Juliano Garrett, diretor da Consultoria Federal da Econet Editora, explica que que a Receita Federal passou a ter um controle maior sobre operações com criptoativos com a publicação da Instrução Normativa n° 1.888/2019 – quando o valor mensal das operações ultrapassar R$30 mil.

Quem realizou operações em Bolsas de Valores, de mercadorias, de futuros e assemelhadas também é obrigado a apresentar a Declaração de Ajuste Anual. É que os pagamentos de IRRF (Imposto de Renda Retido na Fonte) realizados na Bolsa de Valores estão vinculados ao CPF e se o contribuinte for pego na malha fina os riscos são grandes. As regras variam conforme o tipo de operação e apesar da obrigatoriedade de declarar todos os ganhos nos mercados de ações, nem todas as negociações estão sujeitas ao IR e geram impostos.

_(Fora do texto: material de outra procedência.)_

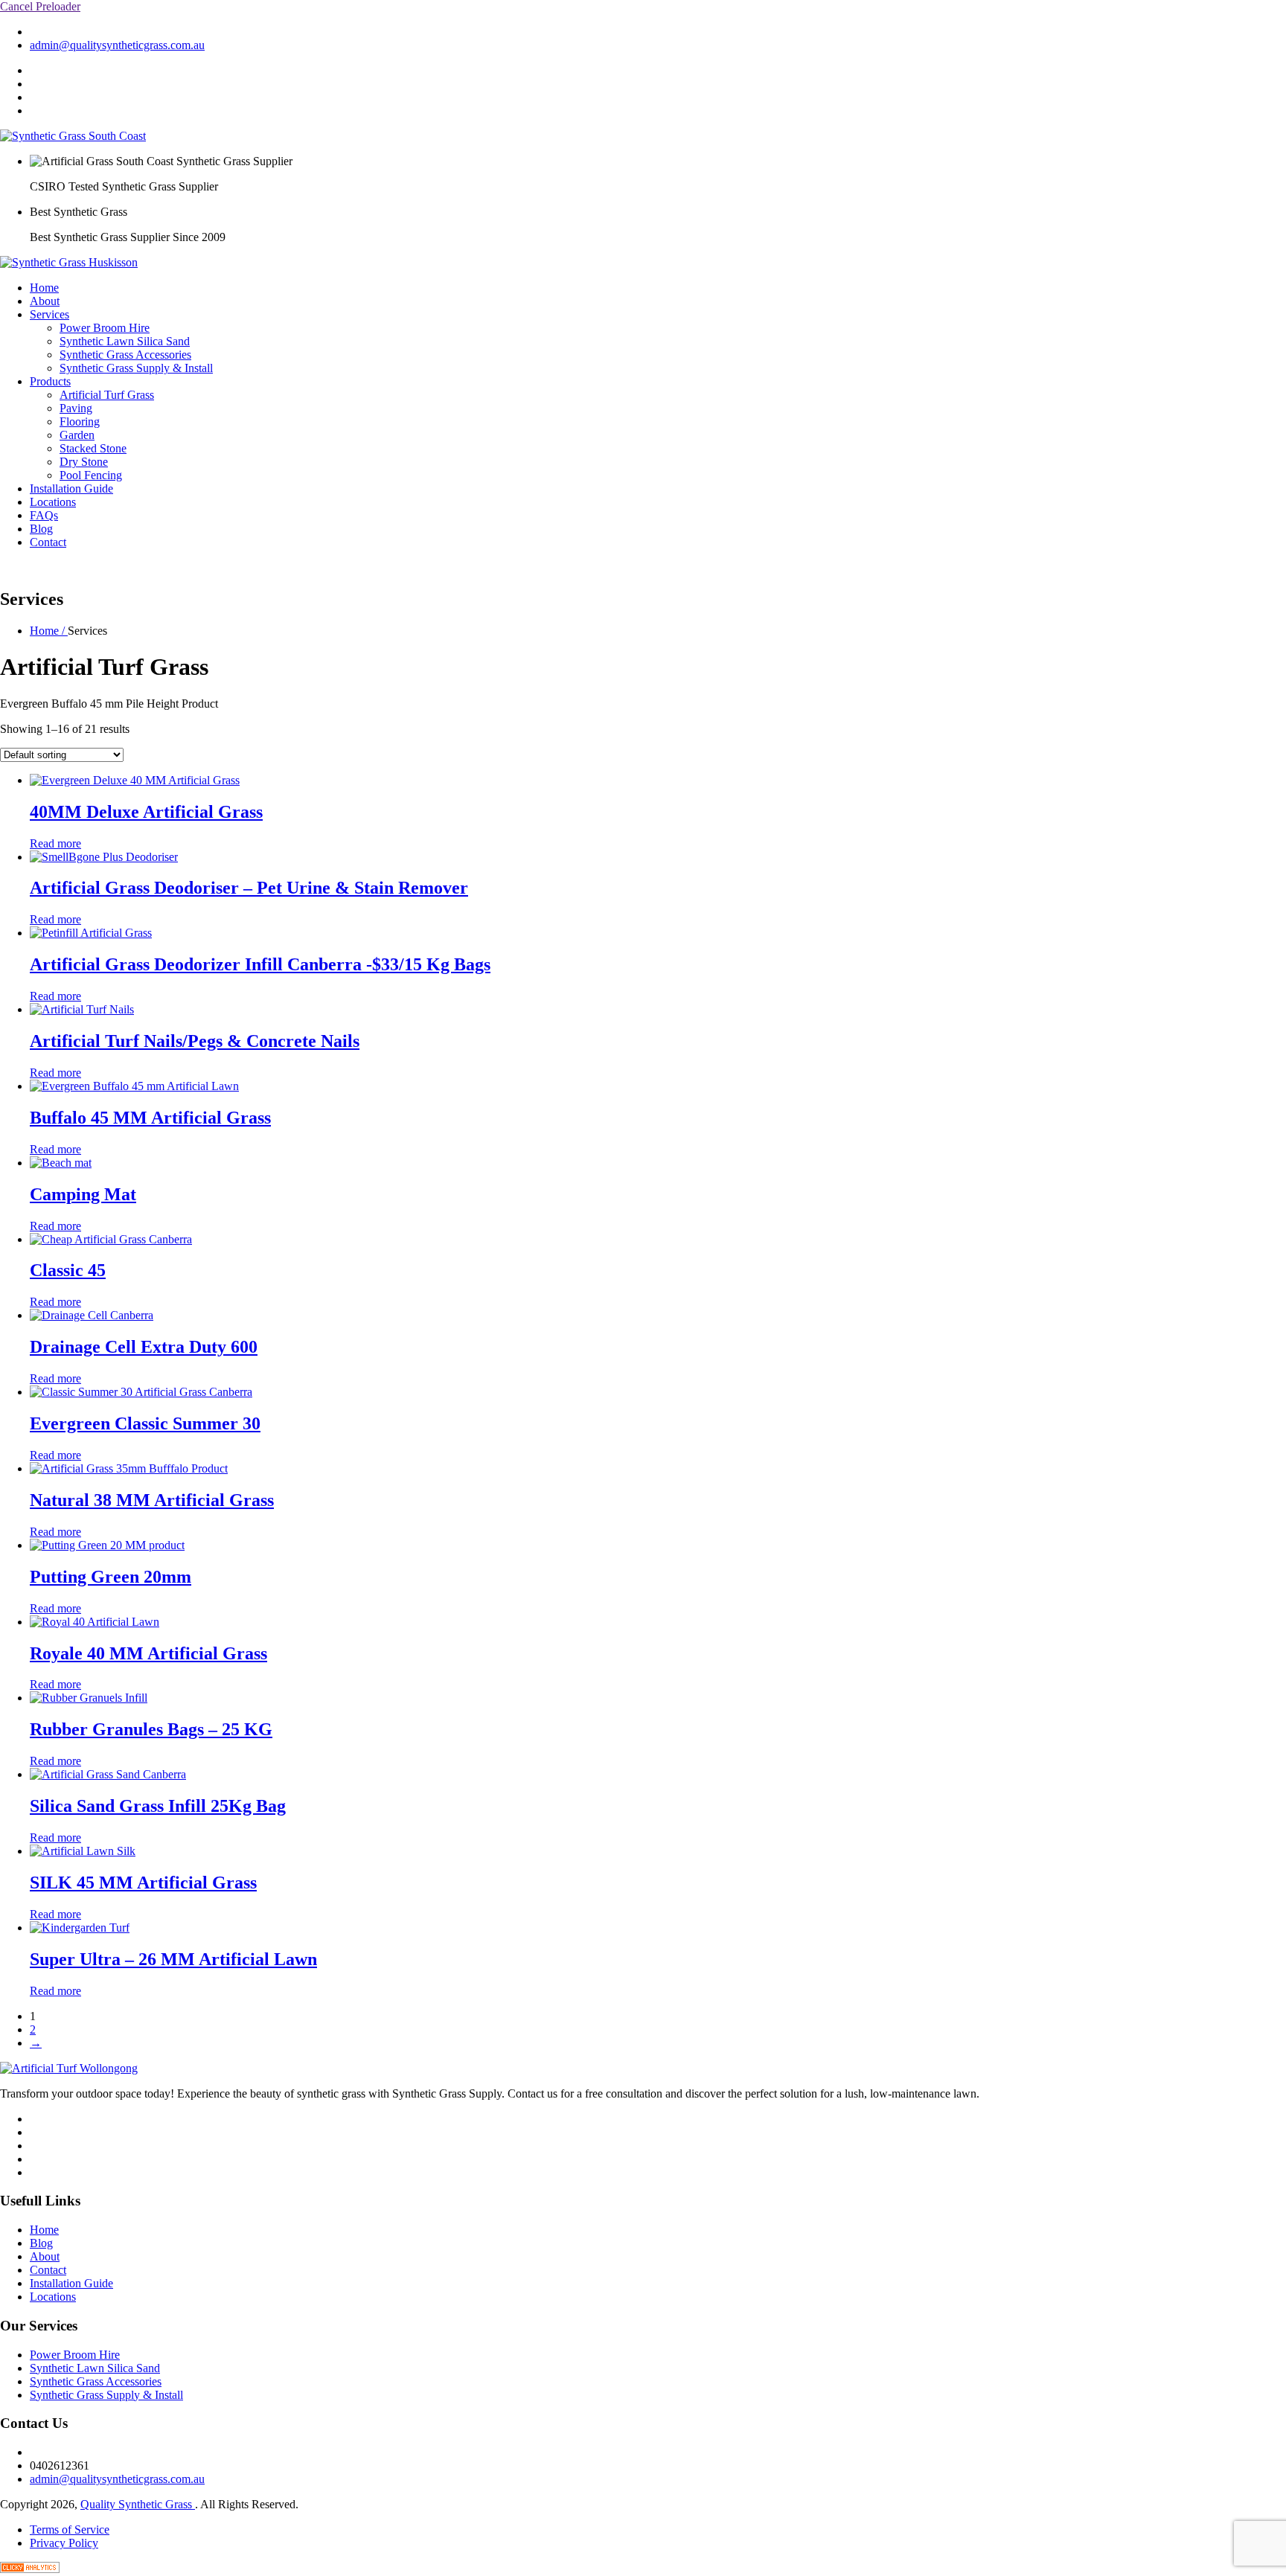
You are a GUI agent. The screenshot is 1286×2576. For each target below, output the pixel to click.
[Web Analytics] (30, 2569)
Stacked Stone (93, 448)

“É consenso que a pandemia mudou o comportamento das pessoas. Uma das lições deixadas pela crise sanitária é a necessidade de poupar dinheiro para atravessar com saúde financeira períodos de vacas magras. A renda de muitas famílias foi afetada em razão da paralisação do comércio, do setor de serviços e escolas, além das demissões causadas pela crise econômica desencadeada pela Covid-19. Quem perdeu o emprego também buscou maneiras de investir o valor da rescisão contratual para além da poupança”, afirma Garret.  



Novos investidores

A pesquisa Letramento Financeiro – Medindo Percepções e Hábitos Financeiros Entre os Brasileiros, realizada em 2020 pelo Instituto Locomotiva em parceria com a Xpeed, um braço de educação financeira da Xp Investimentos, comprova que a pandemia colocou o investimento em pauta na vida dos brasileiros.

O estudo contou com 1501 participantes e 50% dos entrevistados responderam que a pandemia os incentivou a aprender coisas novas. Outros 41% afirmaram que passaram a pesquisar mais sobre assuntos financeiros.

O levantamento também apontou que 47% dos respondentes passaram a fazer mais planos sobre o futuro em razão da pandemia; 48% passaram a economizar mais; e 49% passaram a comprar menos bens de alto valor.

 Além de angariar um novo público para o mercado financeiro, a pandemia mudou o perfil do investidor. Parte deles chegou à Bolsa de Valores. O estudo “A Descoberta da Bolsa Pelo Investidor Brasileiro” indica que esse grupo é composto por brasileiros de 25 e 34 anos (42%), seguido pela faixa etária de 18 a 24 anos (26%) e 35 a 44 anos (22%).

 O levantamento também avalia o amadurecimento dos investidores, que buscaram mais informações a respeito do assunto, aumentaram o apetite ao risco e analisaram estratégias de médio e longo prazo.